Gosh. I wonder if those recommending Bourbaki have actually ploughed through the volume on set theory, for example. For a sceptical assessment, see the distinguished set theorist Adrian Mathias's very incisive talk https://www.dpmms.cam.ac.uk/~ardm/bourbaki.pdf
Bourbaki really isn't a good source on logical foundations. Indeed, elsewhere, Mathias quotes from an interview with Pierre Cartier (an associate of the Bourbaki group) which reports him as admitting
'Bourbaki never seriously considered logic. Dieudonné himself was very vocal against logic'
-- Dieudonné being very much the main scribe for Bourbaki. And Leo Corry and others have pointed out that Bourbaki in their later volumes don't use the (in fact too weak) system they so laboriously set out in their Volume I.

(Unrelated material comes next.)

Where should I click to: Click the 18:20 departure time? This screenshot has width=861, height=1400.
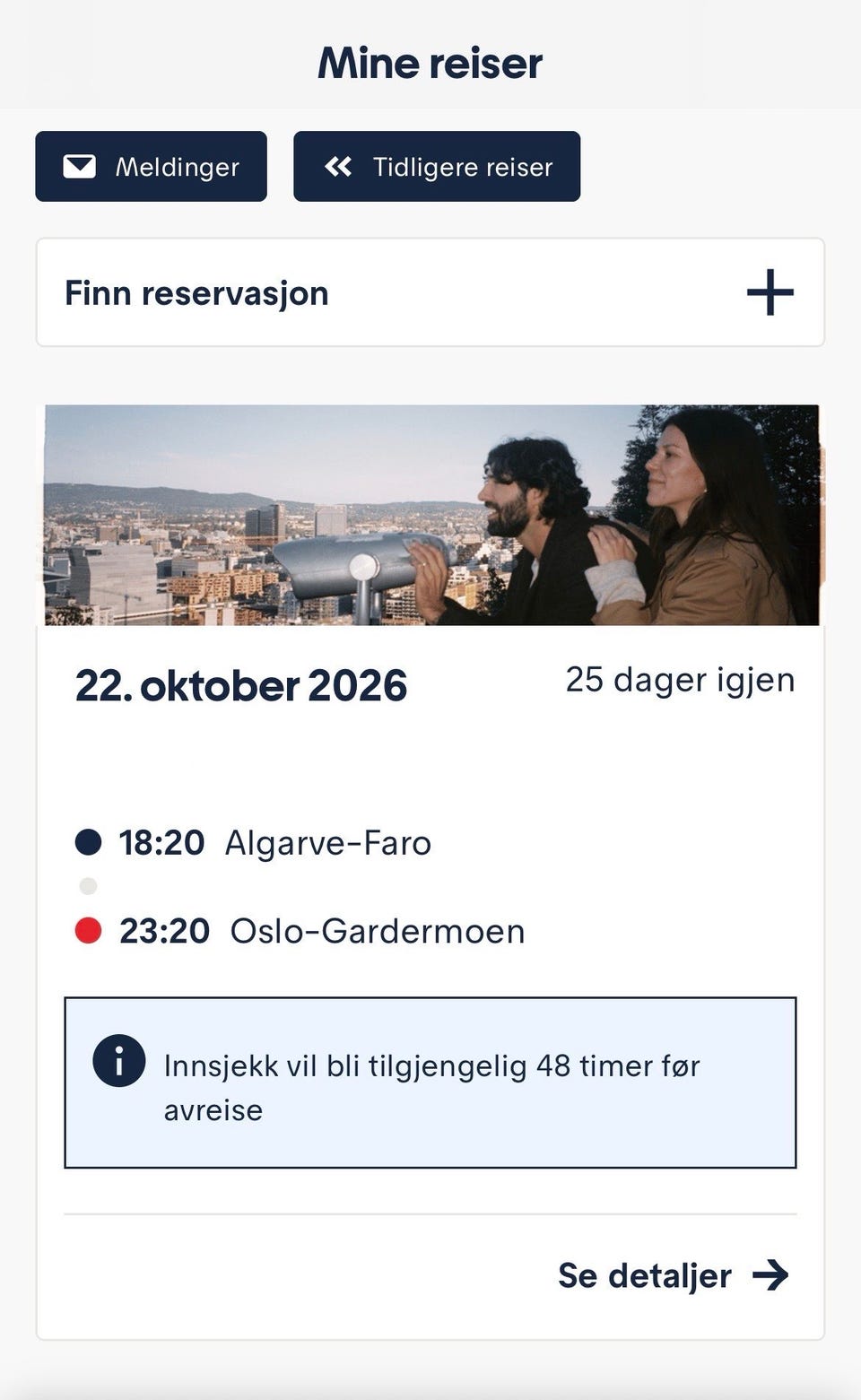[162, 843]
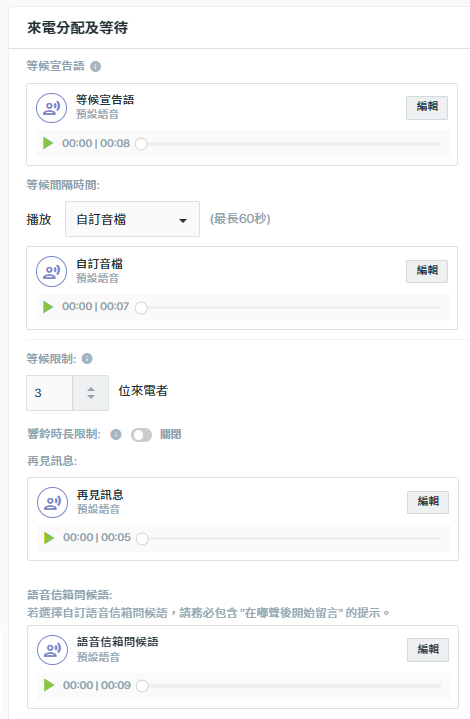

Amusingly, Mathias has computed that (in the later editions of Bourbaki) the term in the official primitive notation defining the number 1 will have
2409875496393137472149767527877436912979508338752092897
symbols. It is indeed a nice question what possible cognitive gains in "security of foundations" in e.g. our belief that 1 + 1 = 2 can be gained by defining numbers in such a system!
Many students, myself, some years ago, included, are often confused about the aim of logic. It is certainly not the aim of logic to somehow provide a rigorous framework to do all of mathematics in a somehow pure manner, without invoking any form of intuition or axiomatisation. In particular, it is not the aim of logic to define the meaning of such phrases as for all
or there exists
at any level other than the intuitive obvious one. It is simply of little interest to do so (that is actually a big fat lie, as there are various flavours of logic in which the meaning of, e.g., there exists
is defined differently to the classical one, and some mathematicians object to the classical definition, for many plausible reasons - such issues obivously fall under the umberla of foundations, since it is a study of different variants at a very low level, the very basic building blocks of all arguments).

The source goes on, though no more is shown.